Check-in on my phone. Confirm airport, departure time, and gate. Count the number of days I’ll be gone. One outfit for each day. Always extra socks and extra underwear because the unexpected is amplified while traveling. If the trip requires more outfits than my overhead Tumi luggage will hold, remind myself there is dry cleaning in the faraway place and checking a bag is a travel crime.
Consider the weather in the faraway place and sweater appropriately. For business, bring as much Ted Baker button-up shirts as possible. Add the pre-packed international friendly accessory bag that always makes it through security… every single time.
Tom Bihn backpack. Presenting a deck? Grab the pre-packed presentation kit. International? Bring the pre-packed international kit. Confirm necessary essential power cords and ginormous backup battery because 30% of travel is power management. 50% traveling internationally. If faraway place weather is frigid, wool hat, gloves, and scarf all go in the Tom Bihn back-pack because I have thin California blood and cold is clever.
Tumi luggage and Tom Bihn back-pack are both placed near the front door as a visual cue I am ready to go. 15 minutes before departure, visually check everything. Phone – left back jean pocket. Every time. Wallet – right back jean pocket. Every time. Passport always goes in the inside left coat pocket. Helpfully remind myself that – worst case – all I need is the wallet, phone, and passport.
Home departure time is scheduled to allow me to arrive at the airport two hours before the departure: domestic or international. Leave five minutes before departure time after once again visually checking phone, wallet, and passport.
Arrive at the airport. AirPods in. Strive to achieve the goal of moving from car to plane without standing in a single line. Fail at this frequently. Security. TSA Pre. Always. Wallet, phone, AirPods, and passport all temporarily go in the right side Tom Bihn back-pack pocket. Watch as I perform this maneuver while moving. Always be kind to all security humans. Wait for permission to approach them and ask permission to walk-through metal detectors. Please and thank you. Items returned to their proper pockets.
No conversations with anyone else. No chit-chat. No eye contact. I am on a mission that I’ve been on before, and I am expecting something to go wrong. This requires all of my attention and a soundtrack.

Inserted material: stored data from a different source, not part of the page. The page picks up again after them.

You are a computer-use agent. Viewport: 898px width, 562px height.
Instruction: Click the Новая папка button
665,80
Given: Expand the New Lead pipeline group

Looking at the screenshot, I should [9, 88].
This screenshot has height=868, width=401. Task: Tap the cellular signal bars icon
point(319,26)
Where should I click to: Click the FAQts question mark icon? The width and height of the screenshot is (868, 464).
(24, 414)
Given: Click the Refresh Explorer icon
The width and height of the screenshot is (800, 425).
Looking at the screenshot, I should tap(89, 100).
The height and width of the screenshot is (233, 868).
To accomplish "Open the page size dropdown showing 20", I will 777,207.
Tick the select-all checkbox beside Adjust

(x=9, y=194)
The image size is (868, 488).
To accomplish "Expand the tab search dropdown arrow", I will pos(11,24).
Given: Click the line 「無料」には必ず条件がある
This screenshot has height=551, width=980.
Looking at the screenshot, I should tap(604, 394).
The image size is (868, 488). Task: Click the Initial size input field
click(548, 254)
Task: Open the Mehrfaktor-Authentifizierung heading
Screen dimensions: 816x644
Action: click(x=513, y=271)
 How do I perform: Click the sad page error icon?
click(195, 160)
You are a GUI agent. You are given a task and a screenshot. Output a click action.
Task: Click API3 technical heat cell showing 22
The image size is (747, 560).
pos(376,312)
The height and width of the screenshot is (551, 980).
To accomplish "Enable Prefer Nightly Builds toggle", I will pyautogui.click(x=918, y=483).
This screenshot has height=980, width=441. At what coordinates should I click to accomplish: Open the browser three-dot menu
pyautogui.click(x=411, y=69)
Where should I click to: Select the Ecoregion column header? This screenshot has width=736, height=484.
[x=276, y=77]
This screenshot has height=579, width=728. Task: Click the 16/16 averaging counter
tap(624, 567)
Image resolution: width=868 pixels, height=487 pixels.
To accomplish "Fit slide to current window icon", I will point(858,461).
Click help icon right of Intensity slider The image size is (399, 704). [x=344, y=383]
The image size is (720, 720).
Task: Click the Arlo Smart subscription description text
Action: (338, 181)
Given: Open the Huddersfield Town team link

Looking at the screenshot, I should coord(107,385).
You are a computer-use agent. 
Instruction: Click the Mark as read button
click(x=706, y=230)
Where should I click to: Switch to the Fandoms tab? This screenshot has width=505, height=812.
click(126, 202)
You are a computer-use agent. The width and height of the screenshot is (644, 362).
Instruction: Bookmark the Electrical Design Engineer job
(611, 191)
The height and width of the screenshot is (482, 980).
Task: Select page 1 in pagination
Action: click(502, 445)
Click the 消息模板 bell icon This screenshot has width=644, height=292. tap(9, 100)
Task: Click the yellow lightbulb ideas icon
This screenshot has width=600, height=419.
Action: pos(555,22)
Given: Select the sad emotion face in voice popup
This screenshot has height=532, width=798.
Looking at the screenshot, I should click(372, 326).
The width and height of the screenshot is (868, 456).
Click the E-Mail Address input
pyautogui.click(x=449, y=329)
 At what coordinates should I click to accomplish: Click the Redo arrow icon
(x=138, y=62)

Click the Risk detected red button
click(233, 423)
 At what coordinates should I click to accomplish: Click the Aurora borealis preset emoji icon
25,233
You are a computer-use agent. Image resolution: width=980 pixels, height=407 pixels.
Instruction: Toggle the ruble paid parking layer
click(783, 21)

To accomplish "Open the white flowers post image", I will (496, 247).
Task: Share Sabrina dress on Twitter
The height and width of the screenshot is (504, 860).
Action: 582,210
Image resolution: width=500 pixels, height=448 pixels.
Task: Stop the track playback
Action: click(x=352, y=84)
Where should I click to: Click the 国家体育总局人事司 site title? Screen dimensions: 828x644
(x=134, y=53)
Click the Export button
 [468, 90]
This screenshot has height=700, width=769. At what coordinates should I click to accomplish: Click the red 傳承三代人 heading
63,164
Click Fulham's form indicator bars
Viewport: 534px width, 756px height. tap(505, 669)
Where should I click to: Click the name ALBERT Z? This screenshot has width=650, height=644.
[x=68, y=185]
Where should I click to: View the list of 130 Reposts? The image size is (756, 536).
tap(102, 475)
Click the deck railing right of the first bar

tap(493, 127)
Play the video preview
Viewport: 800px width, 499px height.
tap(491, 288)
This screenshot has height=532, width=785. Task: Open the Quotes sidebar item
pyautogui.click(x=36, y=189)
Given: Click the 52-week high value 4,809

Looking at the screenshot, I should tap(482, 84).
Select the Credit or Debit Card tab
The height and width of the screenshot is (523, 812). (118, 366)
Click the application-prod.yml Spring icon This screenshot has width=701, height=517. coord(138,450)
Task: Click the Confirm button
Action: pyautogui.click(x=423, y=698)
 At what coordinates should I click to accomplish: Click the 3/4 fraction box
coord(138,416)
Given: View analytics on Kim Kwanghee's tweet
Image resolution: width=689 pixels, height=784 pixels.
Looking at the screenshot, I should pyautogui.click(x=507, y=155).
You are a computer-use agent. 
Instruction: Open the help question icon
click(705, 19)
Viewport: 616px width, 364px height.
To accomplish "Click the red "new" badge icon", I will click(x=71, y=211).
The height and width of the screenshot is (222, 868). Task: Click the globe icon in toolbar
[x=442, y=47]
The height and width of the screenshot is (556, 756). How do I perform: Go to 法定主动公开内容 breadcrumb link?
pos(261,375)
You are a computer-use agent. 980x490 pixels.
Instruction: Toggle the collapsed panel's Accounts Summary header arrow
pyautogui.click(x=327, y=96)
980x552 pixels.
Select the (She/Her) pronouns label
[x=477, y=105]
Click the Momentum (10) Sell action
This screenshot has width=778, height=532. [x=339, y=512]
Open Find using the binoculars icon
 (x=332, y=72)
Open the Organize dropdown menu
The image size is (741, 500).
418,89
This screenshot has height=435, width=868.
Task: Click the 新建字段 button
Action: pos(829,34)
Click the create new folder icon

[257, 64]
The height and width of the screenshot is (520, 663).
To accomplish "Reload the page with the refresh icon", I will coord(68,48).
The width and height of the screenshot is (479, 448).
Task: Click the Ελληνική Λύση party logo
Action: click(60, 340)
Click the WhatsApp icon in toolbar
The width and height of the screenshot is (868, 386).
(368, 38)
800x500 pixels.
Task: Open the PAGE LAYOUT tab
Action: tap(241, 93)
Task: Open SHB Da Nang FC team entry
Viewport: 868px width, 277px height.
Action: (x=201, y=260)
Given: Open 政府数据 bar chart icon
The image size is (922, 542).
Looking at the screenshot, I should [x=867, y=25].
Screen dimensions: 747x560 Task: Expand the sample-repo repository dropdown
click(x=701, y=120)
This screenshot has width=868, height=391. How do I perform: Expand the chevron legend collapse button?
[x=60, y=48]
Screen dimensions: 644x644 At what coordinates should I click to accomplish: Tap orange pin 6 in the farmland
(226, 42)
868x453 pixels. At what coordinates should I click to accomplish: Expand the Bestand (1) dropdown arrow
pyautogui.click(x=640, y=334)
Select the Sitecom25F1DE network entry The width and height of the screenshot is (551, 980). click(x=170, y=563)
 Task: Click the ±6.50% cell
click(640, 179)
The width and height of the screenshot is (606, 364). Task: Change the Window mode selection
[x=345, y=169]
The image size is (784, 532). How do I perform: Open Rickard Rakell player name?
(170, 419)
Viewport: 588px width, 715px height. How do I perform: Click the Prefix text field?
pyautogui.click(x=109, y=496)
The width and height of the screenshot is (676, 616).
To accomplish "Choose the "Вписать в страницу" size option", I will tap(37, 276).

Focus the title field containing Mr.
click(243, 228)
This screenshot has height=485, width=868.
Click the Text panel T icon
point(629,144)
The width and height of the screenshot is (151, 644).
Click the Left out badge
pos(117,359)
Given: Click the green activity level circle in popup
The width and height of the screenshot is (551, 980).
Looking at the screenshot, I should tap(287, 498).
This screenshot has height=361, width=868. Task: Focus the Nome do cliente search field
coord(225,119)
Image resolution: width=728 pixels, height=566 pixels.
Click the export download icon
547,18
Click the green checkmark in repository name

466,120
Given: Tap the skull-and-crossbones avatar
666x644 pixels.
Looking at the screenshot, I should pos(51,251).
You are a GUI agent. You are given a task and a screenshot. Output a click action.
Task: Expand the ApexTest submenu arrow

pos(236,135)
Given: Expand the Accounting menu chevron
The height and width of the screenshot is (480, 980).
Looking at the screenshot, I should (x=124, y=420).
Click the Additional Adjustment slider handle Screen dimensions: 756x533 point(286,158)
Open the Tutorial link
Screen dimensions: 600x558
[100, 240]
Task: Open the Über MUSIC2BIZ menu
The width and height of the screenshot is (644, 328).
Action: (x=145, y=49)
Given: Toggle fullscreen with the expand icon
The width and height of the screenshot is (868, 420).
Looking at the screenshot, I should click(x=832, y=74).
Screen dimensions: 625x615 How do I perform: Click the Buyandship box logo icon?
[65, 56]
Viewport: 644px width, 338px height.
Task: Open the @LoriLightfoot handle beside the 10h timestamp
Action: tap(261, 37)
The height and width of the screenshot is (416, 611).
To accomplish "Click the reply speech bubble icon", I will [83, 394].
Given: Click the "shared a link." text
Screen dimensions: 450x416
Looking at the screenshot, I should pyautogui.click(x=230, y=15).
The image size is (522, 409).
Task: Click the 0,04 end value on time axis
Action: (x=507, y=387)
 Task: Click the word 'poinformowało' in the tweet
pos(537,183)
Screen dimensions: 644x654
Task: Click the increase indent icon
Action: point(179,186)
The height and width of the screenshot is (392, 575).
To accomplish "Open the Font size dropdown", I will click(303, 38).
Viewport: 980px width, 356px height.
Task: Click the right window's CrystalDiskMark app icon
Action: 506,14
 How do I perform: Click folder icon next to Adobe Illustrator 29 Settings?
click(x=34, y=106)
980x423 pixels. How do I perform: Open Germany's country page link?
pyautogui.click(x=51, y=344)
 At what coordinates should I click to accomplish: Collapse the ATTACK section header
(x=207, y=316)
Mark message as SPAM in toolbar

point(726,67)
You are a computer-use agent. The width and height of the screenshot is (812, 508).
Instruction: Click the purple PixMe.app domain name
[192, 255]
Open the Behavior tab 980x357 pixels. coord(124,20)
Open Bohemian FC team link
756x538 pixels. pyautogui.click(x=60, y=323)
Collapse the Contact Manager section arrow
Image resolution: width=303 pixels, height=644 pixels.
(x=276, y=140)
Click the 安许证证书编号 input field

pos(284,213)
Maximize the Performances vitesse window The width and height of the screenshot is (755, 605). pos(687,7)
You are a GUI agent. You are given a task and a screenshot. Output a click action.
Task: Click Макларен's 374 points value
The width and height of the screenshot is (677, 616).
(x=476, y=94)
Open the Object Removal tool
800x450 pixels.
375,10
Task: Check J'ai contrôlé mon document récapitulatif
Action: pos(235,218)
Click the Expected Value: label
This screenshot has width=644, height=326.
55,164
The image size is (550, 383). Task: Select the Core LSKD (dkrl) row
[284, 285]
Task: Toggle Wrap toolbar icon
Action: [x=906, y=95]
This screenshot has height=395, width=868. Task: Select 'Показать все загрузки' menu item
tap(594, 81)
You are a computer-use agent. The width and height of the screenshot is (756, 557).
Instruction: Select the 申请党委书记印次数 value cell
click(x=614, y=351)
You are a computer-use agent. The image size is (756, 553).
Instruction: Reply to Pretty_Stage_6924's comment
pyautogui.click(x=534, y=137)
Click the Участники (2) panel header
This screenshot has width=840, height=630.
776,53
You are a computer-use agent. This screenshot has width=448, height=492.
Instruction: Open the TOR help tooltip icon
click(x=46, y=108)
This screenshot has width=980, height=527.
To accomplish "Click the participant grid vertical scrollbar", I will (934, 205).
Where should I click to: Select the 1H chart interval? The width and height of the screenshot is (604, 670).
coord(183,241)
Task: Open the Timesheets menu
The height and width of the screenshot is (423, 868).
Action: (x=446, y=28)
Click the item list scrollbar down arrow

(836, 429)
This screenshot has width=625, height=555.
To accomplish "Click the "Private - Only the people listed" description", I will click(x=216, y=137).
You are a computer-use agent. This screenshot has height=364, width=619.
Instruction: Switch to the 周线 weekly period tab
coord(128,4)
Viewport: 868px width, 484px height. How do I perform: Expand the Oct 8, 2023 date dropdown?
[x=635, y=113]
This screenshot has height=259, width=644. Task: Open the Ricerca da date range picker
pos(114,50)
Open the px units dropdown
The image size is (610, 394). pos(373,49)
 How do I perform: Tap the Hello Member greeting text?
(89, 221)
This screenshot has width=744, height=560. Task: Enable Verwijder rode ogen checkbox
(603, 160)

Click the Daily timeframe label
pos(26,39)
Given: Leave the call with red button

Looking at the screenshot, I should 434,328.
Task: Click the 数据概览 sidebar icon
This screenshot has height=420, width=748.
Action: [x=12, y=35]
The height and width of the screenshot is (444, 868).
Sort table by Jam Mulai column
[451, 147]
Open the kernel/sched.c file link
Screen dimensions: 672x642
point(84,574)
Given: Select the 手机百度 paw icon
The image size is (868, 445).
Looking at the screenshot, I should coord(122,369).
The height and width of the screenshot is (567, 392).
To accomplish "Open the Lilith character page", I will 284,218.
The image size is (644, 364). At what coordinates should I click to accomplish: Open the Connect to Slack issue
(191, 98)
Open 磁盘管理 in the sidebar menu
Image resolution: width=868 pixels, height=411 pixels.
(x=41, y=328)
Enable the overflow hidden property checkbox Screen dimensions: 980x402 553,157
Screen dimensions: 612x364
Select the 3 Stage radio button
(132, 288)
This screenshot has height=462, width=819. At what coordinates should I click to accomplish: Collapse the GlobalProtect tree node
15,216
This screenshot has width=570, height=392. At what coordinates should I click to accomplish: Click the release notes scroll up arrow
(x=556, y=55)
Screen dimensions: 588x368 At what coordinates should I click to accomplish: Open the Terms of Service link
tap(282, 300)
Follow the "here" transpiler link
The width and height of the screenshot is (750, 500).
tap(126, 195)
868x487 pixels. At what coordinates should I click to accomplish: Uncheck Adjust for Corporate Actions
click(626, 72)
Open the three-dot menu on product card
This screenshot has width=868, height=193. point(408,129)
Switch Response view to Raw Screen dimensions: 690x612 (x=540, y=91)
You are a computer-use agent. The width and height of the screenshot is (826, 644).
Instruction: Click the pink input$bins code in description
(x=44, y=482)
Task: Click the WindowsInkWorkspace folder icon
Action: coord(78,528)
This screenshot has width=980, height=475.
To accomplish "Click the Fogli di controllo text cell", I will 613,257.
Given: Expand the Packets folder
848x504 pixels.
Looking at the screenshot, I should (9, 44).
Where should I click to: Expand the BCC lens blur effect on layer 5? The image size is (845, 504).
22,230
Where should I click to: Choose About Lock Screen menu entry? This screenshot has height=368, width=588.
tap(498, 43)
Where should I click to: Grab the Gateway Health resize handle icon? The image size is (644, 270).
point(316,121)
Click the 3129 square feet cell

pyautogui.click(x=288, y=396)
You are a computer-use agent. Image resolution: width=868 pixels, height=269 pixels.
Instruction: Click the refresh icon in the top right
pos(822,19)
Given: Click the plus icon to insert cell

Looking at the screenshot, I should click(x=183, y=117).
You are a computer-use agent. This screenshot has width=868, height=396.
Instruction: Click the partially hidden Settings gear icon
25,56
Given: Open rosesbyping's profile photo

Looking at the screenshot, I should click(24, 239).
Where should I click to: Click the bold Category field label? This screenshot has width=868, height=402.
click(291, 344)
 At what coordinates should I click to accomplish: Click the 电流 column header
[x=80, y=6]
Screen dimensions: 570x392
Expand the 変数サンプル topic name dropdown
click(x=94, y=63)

Travel to the gate noting potential eating and drinking establishments. At the gate now. I’m early. I assess: Given my arrival time, is the gate in the state I expect? Specifically: 20% of the seats at the gate are filled, someone is staffing the desk, and the plane is parked at the gate. If the latter is not true, investigate on the internet regarding where the plane is coming from and when it will be there. Prepare for bad news.
If all is well, check digital boarding pass. Subtract five minutes from the boarding time. That is when I will return to the gate. Back-track to a desirable eating establishment. Sit at the bar and order a gin and tonic. Airports always ask if you want a double and I always do.